June 27, 2013
Premier Insurance Management Services Presents $10,000 Risk Management Grant
Premier Insurance Management Services Inc. recognized John C. Lincoln North Mountain Hospital's Intensive Care Unit with a $10,000 American Excess Insurance Exchange (AEIX) Risk Management award.
The award recognizes their work in measurably improving the quality of care for patients with delirium.
"Older adults who are hospitalized are more vulnerable to change in cognitive and functional decline," said Robbi Johnson, RN, MN, CCRN, clinical director of the North Mountain Intensive Care Unit.
"The irony," she said, "is that national statistics show this group has the highest rate of delirium, placing them at risk for falls, but more than half of the older patients who experience delirium in the ICU setting are not recognized as having delirium."
This is no small issue, Johnson points out. Delirium increases intensive care unit stays, hospital length of stays, length of time on mechanical ventilation, mortality, and long term neuropsychological impairment, costing $4 to $20.4 billion annually in the United States.
Part of the problem, Johnson explained, was the lack of processes in place to prevent common complications that, when undetected or untreated in older hospitalized adults, lead to delirium. "We didn't have a validated assessment tool to identify delirium in our ICU patients," she said. "That meant patients were not being assessed and were not getting appropriate follow-up care to prevent the onset of delirium."
One of the steps in recognizing delirium is conducting a thorough cognitive assessment with a clinically tested and approved evaluation process. "Our evaluation tool, the CAM-ICU helps identify delirium in trauma patients. We also measured the nurse's attitudes, beliefs, and knowledge of delirium and then provided education to improve their understanding of how to assess and treat delirium when we found it," Johnson said.

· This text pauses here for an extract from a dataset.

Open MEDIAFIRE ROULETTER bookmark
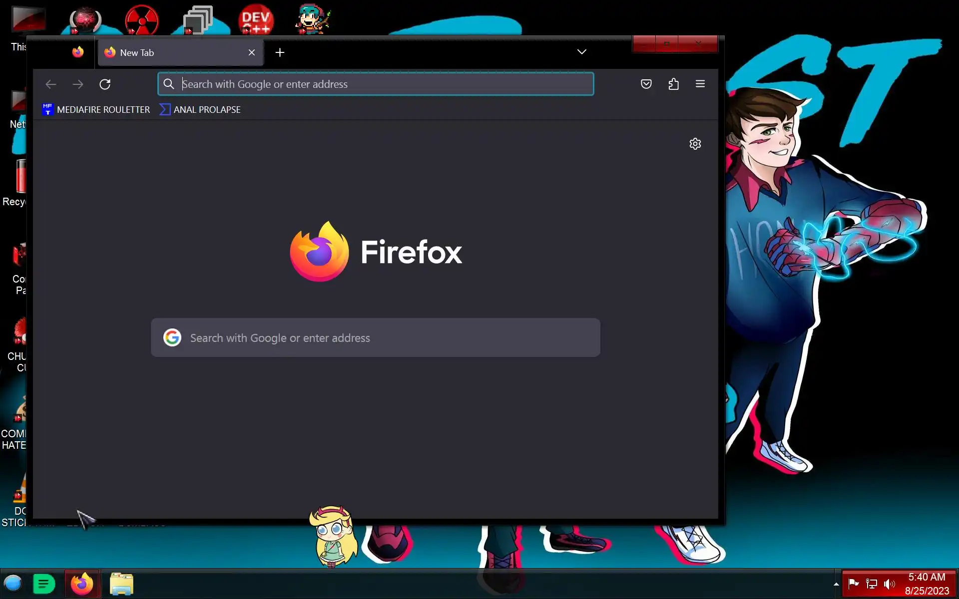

Once the patient's delirium is diagnosed, appropriate care can be determined and put into effect, thereby creating a safer environment. Delirium-related falls in the ICU have decreased by 85 percent since this assessment process and follow-up care plans have been put into effect.
One additional and unexpected benefit of this new process is that the ICU is focusing on quality of care to improve long-term recovery, rather than limiting itself to its historical focus on acute care treatment modalities for optimal short term outcomes.
North Mountain Hospital was one of six Premier health care alliance member hospitals and health systems honored this year with AEIX awards and grants. Ninety-three hospitals and associated entities within AEIX, an excess liability risk retention group managed by PIMS, were eligible to apply.
Criteria for selection included whether or not the project demonstrably reduced cost and enhanced patient safety, as well as whether clear metrics were established to track and sustain success. Another criterion is scoring "spreadability," or how replicable the approach is for other health systems, and is also essential in the selection process.
The recipients were honored on June 12 at Premier's 2013 Breakthroughs Conference and Exhibition in San Antonio. Award winners shared best practices that were the basis for their awards in concurrent sessions during the conference.
"These organizations are making impactful changes in care as they collaborate to reduce liability and enhance patient safety," said Les Meredith, senior vice president and general counsel, PIMS. "They are furthering the goal of AEIX to combine risk management with quality improvement initiatives that deliver the best clinical outcomes."
In addition, John C. Lincoln Health Network also received recognition as a winner of the Sylvia Moss Brown Award for Excellence, given annually to the project receiving the most votes from the AEIX Award and Grant Sub-committee. This award is named for PIMS' former risk management colleague, Sylvia Brown, who helped initiate the awards and grants program and made significant contributions to both ASHRM and the profession of risk management prior to her death in 2011.